LAHORE, Pakistan (AP) — Pakistanis freed from Guantanamo Bay claimed they saw American interrogators throw, tear and stand on copies of Islam's holy book, and one former detainee said naked women sat on prisoners' chests during questioning.

The Pentagon denied the accusations and said al-Qaeda training manuals instruct prisoners to make such false charges.

The men acknowledged that they were aware of the international furor caused by previous reports about Koran desecrations. Such reports triggered protests across the Islamic world and deadly riots in Afghanistan last month.

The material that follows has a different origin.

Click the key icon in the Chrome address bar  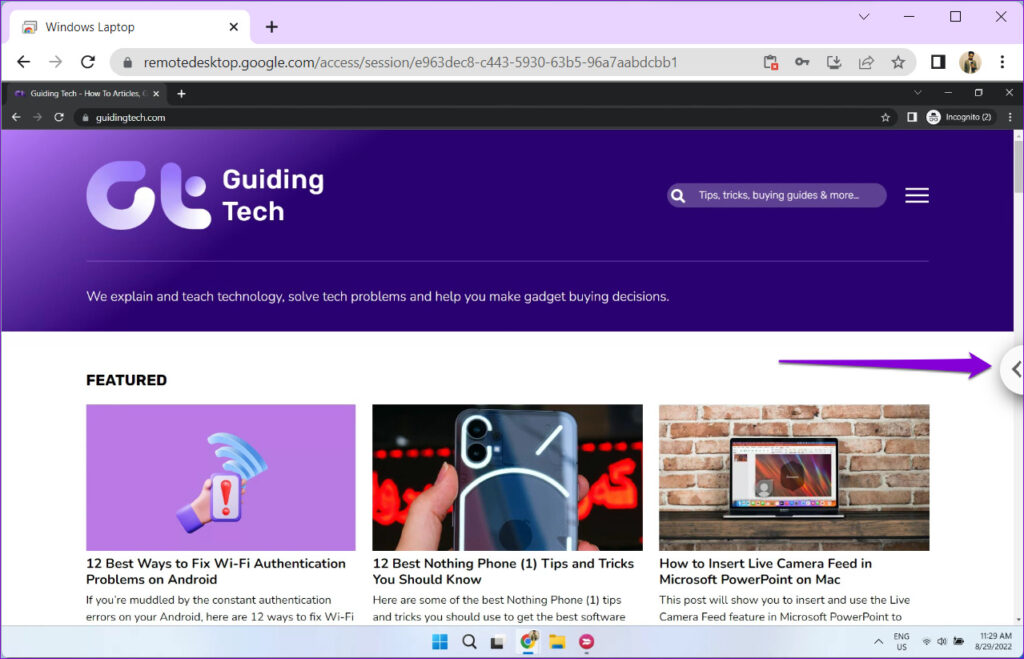coord(802,61)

Seventeen Pakistanis were freed Monday from a jail in this eastern city, where they had been held since their release nine months ago from the U.S. prison for terror in Cuba. A Pakistani official said each had been "declared innocent by America" and cleared of involvement in terrorism by Pakistani intelligence.

The claims of the men, who spoke to reporters after joyful family reunions outside the jail in Lahore, could not be confirmed independently. The Associated Press briefly interviewed six of the men separately, sometimes interrupted by Pakistani officials who appeared eager to keep the men from making the allegations.

All six said they were arrested in Afghanistan after going there to fight the U.S.-led coalition that ousted the hard-line Taliban regime in late 2001 for harboring Osama bin Laden and his al-Qaeda network.

"During interrogation, whenever I would make a reference to the Koran they would hit me in the face with a copy. They would tear it into pieces. They would tell me that Koran teaches us terrorism," said Salahuddin Ayubi, a 31-year-old from Rajanpur in eastern Pakistan.

"They would throw the Koran against the roof, which would tear it into pieces and they would say 'This is the real source of terrorism,'" Ayubi said. "This happened several times in my interrogation."

Hafiz Ahsan, a 26-year-old Lahore tailor who said he was arrested three years ago in southern Afghanistan during the "jihad" against America — claimed he saw interrogators stand on the Koran and throw the book in urine.

"Our interrogators would stand on the Koran and they would ask, 'Call your God and ask him to rescue you,'" he said. "They would throw Koran in a bucket of urine. They would tear the Koran and throw it at our faces. All this happened in front of our eyes. It was a routine."

He claimed inmates staged a hunger strike in protest, and were then tortured with electric shocks.

Lt. Cmdr. Flex Plexico, a Pentagon spokesman, said inmates at Guantanamo are treated humanely and there are "adequate standard operating procedures in place to ensure detainee religious faith is respected."

He said al-Qaeda taught detainees to make false abuse allegations.

"That these detainees are now making allegations of abuse at Guantanamo seems to fit the standard operating procedure in al-Qaeda training manuals," Plexico said.

A Pentagon report released this month confirmed five cases in which U.S. guards at Guantanamo mishandled the Koran, including incidents in which one copy of the book was splashed with urine and another was stepped on.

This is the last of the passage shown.